*** INFORMATION PROVIDED ***
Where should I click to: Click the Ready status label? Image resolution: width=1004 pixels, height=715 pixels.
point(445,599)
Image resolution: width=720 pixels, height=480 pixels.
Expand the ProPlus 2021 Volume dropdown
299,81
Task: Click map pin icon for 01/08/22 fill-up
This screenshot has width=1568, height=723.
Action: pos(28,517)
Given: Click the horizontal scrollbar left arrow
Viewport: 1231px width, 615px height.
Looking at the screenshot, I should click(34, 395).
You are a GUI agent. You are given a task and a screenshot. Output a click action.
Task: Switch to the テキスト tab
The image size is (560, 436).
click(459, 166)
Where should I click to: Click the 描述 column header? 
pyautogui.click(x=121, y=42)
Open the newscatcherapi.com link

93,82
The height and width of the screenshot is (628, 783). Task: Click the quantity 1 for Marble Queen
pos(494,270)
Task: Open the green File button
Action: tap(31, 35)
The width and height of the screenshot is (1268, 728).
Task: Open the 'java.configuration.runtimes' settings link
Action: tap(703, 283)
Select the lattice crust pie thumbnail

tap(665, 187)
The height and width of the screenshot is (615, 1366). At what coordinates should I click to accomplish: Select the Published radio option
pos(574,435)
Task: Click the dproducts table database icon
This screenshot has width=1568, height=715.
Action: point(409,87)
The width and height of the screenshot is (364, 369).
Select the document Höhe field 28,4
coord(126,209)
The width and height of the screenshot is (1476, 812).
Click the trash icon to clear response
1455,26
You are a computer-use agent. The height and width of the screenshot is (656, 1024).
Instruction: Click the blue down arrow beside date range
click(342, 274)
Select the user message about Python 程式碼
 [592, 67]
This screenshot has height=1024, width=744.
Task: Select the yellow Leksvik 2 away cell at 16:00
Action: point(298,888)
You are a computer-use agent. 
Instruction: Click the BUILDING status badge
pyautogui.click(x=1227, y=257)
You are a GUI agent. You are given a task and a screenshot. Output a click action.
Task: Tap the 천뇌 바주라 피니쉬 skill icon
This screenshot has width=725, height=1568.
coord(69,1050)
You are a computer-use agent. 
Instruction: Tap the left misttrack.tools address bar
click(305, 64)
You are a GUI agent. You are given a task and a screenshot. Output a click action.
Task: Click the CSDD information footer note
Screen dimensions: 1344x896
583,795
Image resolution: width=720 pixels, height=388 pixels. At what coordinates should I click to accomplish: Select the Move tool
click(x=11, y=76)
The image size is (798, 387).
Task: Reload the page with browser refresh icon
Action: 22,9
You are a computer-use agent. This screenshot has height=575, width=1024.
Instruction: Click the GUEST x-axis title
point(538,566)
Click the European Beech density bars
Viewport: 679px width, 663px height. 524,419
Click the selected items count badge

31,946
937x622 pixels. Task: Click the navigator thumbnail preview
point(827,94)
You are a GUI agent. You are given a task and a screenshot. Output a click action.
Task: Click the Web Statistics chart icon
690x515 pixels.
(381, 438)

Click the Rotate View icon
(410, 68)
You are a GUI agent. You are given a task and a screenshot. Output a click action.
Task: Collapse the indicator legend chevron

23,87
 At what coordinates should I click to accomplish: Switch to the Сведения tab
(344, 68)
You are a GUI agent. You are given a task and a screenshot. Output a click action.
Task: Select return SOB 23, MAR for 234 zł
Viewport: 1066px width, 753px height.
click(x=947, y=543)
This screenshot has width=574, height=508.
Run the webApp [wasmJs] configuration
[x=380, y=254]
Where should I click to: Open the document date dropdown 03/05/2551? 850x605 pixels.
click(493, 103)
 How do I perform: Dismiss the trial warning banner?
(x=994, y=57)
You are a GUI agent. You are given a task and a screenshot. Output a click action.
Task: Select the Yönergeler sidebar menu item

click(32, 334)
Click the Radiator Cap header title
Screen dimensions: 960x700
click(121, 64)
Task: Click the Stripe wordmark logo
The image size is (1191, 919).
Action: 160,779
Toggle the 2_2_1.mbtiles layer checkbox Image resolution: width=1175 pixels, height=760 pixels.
*** End of INFORMATION PROVIDED ***
__TASK DESCRIPTION__: Set every entry down verbatim.

__SOLUTION TO THE EXERCISE__:
Where should I click to: Click the Ready status label? Image resolution: width=1004 pixels, height=715 pixels.
point(445,599)
Image resolution: width=720 pixels, height=480 pixels.
Expand the ProPlus 2021 Volume dropdown
299,81
Task: Click map pin icon for 01/08/22 fill-up
This screenshot has width=1568, height=723.
Action: pos(28,517)
Given: Click the horizontal scrollbar left arrow
Viewport: 1231px width, 615px height.
Looking at the screenshot, I should click(34, 395).
You are a GUI agent. You are given a task and a screenshot. Output a click action.
Task: Switch to the テキスト tab
The image size is (560, 436).
click(459, 166)
Where should I click to: Click the 描述 column header? 
pyautogui.click(x=121, y=42)
Open the newscatcherapi.com link

93,82
The height and width of the screenshot is (628, 783). Task: Click the quantity 1 for Marble Queen
pos(494,270)
Task: Open the green File button
Action: tap(31, 35)
The width and height of the screenshot is (1268, 728).
Task: Open the 'java.configuration.runtimes' settings link
Action: tap(703, 283)
Select the lattice crust pie thumbnail

tap(665, 187)
The height and width of the screenshot is (615, 1366). At what coordinates should I click to accomplish: Select the Published radio option
pos(574,435)
Task: Click the dproducts table database icon
This screenshot has width=1568, height=715.
Action: point(409,87)
The width and height of the screenshot is (364, 369).
Select the document Höhe field 28,4
coord(126,209)
The width and height of the screenshot is (1476, 812).
Click the trash icon to clear response
1455,26
You are a computer-use agent. The height and width of the screenshot is (656, 1024).
Instruction: Click the blue down arrow beside date range
click(342, 274)
Select the user message about Python 程式碼
 [592, 67]
This screenshot has height=1024, width=744.
Task: Select the yellow Leksvik 2 away cell at 16:00
Action: point(298,888)
You are a computer-use agent. 
Instruction: Click the BUILDING status badge
pyautogui.click(x=1227, y=257)
You are a GUI agent. You are given a task and a screenshot. Output a click action.
Task: Tap the 천뇌 바주라 피니쉬 skill icon
This screenshot has width=725, height=1568.
coord(69,1050)
You are a computer-use agent. 
Instruction: Tap the left misttrack.tools address bar
click(305, 64)
You are a GUI agent. You are given a task and a screenshot. Output a click action.
Task: Click the CSDD information footer note
Screen dimensions: 1344x896
583,795
Image resolution: width=720 pixels, height=388 pixels. At what coordinates should I click to accomplish: Select the Move tool
click(x=11, y=76)
The image size is (798, 387).
Task: Reload the page with browser refresh icon
Action: 22,9
You are a computer-use agent. This screenshot has height=575, width=1024.
Instruction: Click the GUEST x-axis title
point(538,566)
Click the European Beech density bars
Viewport: 679px width, 663px height. 524,419
Click the selected items count badge

31,946
937x622 pixels. Task: Click the navigator thumbnail preview
point(827,94)
You are a GUI agent. You are given a task and a screenshot. Output a click action.
Task: Click the Web Statistics chart icon
690x515 pixels.
(381, 438)

Click the Rotate View icon
(410, 68)
You are a GUI agent. You are given a task and a screenshot. Output a click action.
Task: Collapse the indicator legend chevron

23,87
 At what coordinates should I click to accomplish: Switch to the Сведения tab
(344, 68)
You are a GUI agent. You are given a task and a screenshot. Output a click action.
Task: Select return SOB 23, MAR for 234 zł
Viewport: 1066px width, 753px height.
click(x=947, y=543)
This screenshot has width=574, height=508.
Run the webApp [wasmJs] configuration
[x=380, y=254]
Where should I click to: Open the document date dropdown 03/05/2551? 850x605 pixels.
click(493, 103)
 How do I perform: Dismiss the trial warning banner?
(x=994, y=57)
You are a GUI agent. You are given a task and a screenshot. Output a click action.
Task: Select the Yönergeler sidebar menu item

click(32, 334)
Click the Radiator Cap header title
Screen dimensions: 960x700
click(121, 64)
Task: Click the Stripe wordmark logo
The image size is (1191, 919).
Action: 160,779
Toggle the 2_2_1.mbtiles layer checkbox Image resolution: width=1175 pixels, height=760 pixels.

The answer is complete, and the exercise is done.